Runs

  1. Concepts
    1. Run directory
    2. Limiting runs
      1. Run scope
      2. Run filtering
    3. Selecting runs
      1. Examples
  2. Start a run
    1. Operation aliases
  3. Flag values
  4. List runs
  5. Get run information
  6. Compare runs
  7. Label runs
  8. Delete runs
    1. Frequently used delete commands
  9. Restore deleted runs
  10. Purge deleted runs

Runs are generated in Guild AI by running an operation.

When you train a model, you generate a run, which contains the trained model as well as training logs and other artifacts associated with the operation.

Similarly, when you fine tune a model, you generate a run. When you test a model, you generate a run. In fact, any operation that you run generates a distinct run.
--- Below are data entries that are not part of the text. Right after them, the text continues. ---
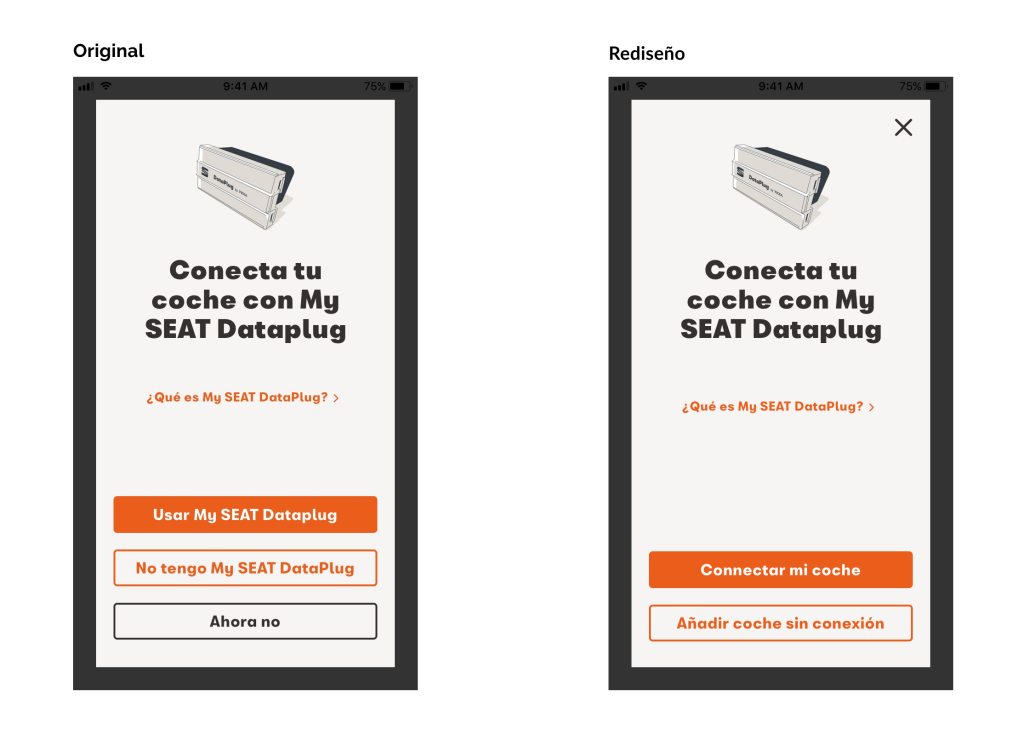Image resolution: width=1024 pixels, height=738 pixels.
Task: Expand '¿Qué es My SEAT DataPlug?' on the Rediseño screen
Action: pos(774,406)
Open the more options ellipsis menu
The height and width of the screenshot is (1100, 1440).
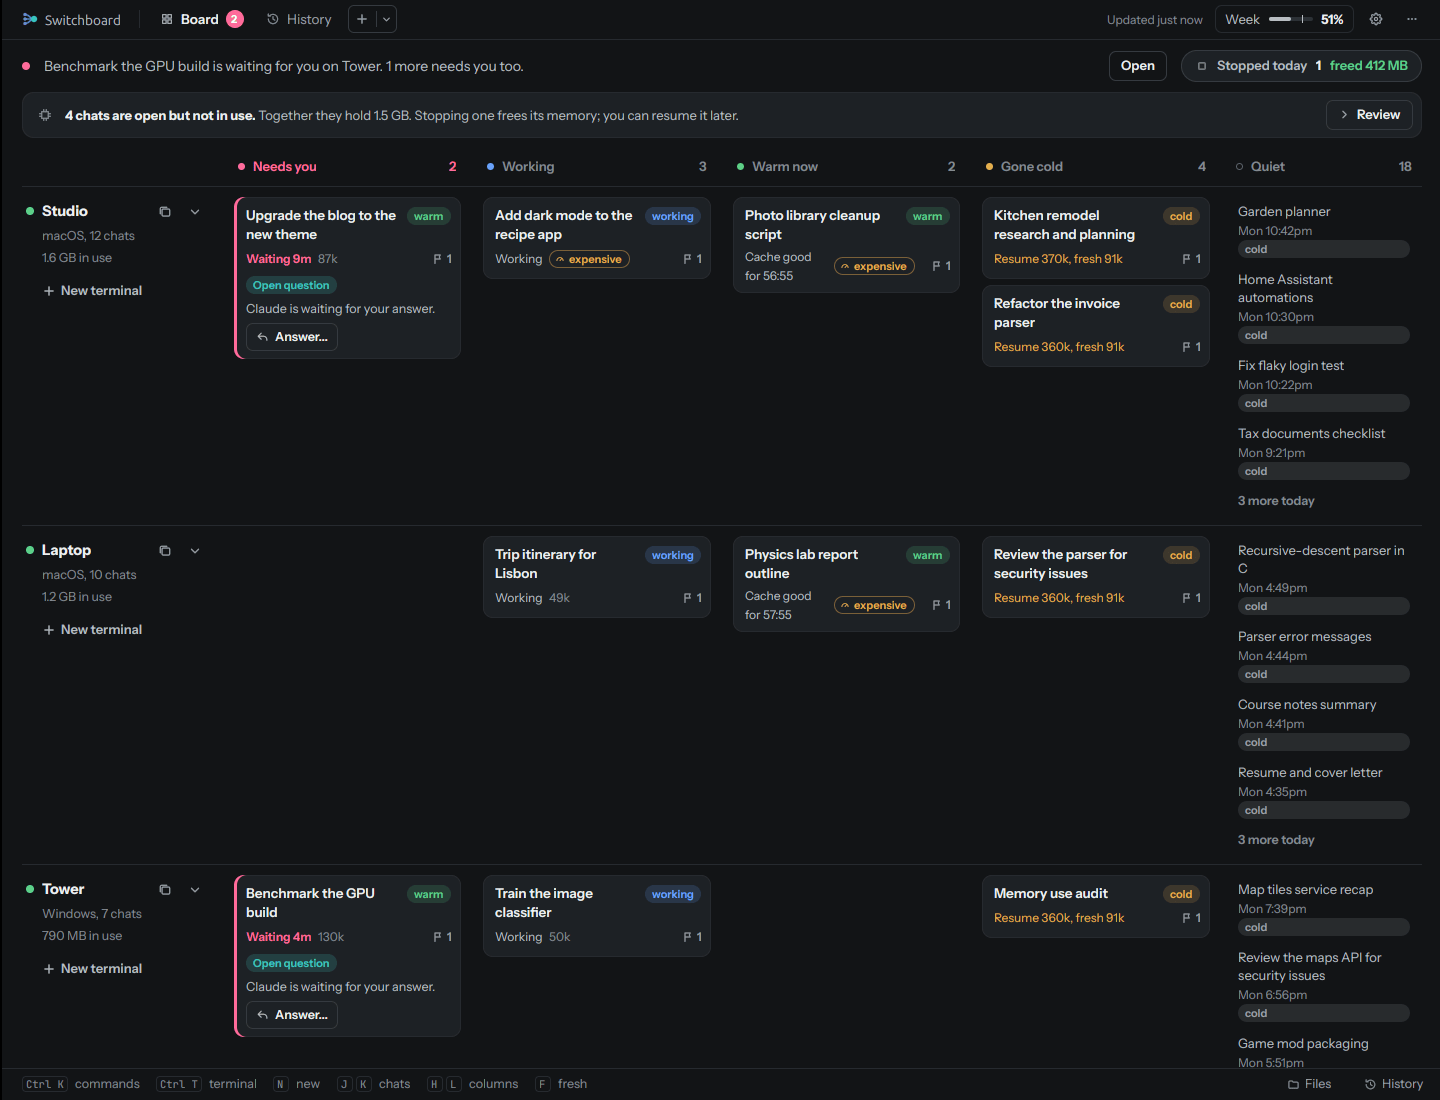pyautogui.click(x=1412, y=19)
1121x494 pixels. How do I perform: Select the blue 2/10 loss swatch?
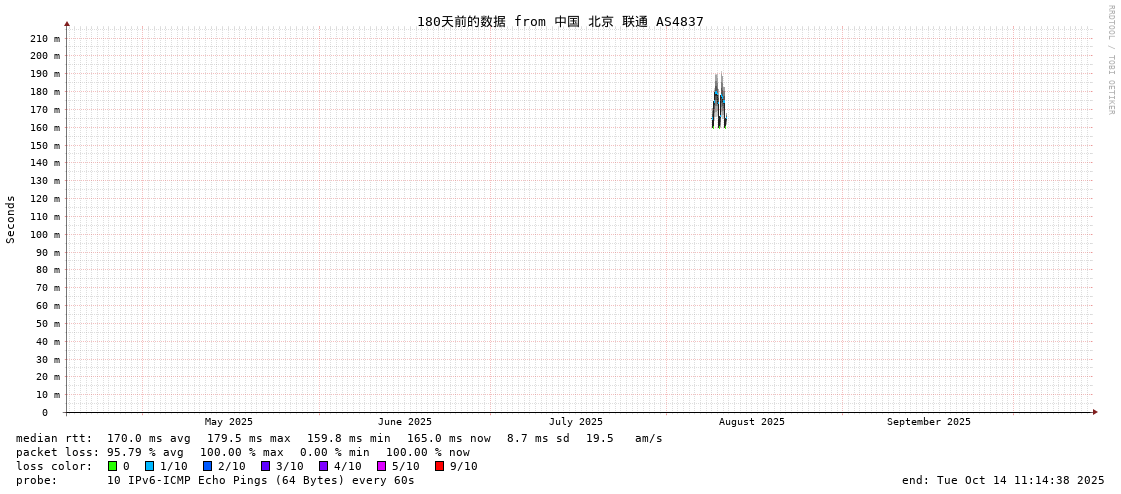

This is how Guild manages your work.

Here is a common work flow:

  • Find and install a model
  • Run an operation on that model (e.g. train)
  • Monitor the progress of the operation (e.g. view)
  • Run another operation with different hyper-parameters (flags)
  • Compare runs
  • Delete runs that you’re no longer interested in
  • Select successful runs for deployment or use in other operations

The work centers on runs—creating, comparing, and selecting.

Concepts

As you work with runs in Guild it’s important to understand some core concepts. If you’d prefer to skip this conceptual material, jump to Start a run below.

Run directory

A run directory is a file system directory (or folder) that contains artifacts associated with a run. Guild creates a unique run directory for every run. This directory contains a variety of important data:

  • Run metadata
  • Run sources such as datasets
  • Run output such as event logs and saved models

Run directories are located in GUILD_HOME/runs. For more information see Guild home.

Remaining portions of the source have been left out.